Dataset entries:
__________________________________________________

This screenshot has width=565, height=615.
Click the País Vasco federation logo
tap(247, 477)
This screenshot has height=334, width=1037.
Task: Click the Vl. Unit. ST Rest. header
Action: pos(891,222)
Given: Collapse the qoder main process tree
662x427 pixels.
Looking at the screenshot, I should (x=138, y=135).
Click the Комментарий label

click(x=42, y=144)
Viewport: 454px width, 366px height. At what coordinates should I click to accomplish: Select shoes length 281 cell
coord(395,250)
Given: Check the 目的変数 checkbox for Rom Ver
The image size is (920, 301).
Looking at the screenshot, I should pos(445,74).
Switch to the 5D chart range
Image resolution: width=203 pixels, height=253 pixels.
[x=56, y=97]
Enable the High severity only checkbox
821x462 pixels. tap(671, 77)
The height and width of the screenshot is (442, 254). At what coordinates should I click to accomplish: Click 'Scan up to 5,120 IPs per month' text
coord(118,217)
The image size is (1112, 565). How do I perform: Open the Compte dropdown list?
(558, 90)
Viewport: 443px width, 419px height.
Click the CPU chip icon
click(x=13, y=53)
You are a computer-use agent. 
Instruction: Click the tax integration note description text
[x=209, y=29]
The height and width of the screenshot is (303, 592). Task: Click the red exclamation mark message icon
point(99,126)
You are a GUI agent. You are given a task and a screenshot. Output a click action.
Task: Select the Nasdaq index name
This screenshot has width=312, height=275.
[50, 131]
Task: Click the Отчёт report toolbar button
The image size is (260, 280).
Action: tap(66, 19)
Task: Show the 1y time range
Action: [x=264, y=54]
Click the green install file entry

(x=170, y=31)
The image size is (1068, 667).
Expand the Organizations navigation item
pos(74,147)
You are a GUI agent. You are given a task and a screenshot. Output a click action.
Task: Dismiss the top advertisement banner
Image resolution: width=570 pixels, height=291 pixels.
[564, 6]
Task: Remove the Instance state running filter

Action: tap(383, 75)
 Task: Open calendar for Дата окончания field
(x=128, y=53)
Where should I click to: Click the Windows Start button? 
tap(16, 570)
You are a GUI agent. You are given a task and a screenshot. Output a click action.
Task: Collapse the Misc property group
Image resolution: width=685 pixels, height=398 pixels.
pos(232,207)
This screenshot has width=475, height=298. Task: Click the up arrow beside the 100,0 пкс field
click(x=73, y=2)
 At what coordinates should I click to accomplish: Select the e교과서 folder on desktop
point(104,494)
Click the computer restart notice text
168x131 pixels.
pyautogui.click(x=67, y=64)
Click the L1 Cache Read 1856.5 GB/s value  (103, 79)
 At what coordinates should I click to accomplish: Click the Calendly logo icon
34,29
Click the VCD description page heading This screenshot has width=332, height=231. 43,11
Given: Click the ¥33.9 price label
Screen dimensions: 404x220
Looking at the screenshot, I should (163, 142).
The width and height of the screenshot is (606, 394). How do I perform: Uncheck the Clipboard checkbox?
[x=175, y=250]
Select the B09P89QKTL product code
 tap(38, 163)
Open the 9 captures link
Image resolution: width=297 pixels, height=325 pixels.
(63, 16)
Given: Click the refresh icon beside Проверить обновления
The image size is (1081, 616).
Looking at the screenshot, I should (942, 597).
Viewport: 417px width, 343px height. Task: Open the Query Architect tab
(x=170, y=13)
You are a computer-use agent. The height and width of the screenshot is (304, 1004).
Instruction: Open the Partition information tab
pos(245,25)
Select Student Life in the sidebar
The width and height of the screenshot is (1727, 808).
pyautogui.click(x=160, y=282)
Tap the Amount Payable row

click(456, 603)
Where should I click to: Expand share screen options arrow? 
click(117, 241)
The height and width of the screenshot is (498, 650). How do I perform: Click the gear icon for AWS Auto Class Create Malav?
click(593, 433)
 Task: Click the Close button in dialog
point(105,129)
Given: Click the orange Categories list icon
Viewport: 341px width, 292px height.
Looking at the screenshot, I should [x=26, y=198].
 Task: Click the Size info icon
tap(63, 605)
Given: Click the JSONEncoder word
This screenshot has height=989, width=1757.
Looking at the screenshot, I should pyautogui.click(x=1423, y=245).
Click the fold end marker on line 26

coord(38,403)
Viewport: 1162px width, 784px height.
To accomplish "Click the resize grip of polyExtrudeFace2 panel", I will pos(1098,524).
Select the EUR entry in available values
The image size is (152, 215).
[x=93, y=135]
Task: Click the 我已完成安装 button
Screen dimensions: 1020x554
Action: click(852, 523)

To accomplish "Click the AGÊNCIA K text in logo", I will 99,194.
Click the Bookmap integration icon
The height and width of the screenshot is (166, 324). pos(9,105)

__________________________________________________

If a line in the records above has the word "will", copy it.

:: WRITTEN RESPONSE ::
To accomplish "Click the resize grip of polyExtrudeFace2 panel", I will pos(1098,524).
To accomplish "Click the AGÊNCIA K text in logo", I will 99,194.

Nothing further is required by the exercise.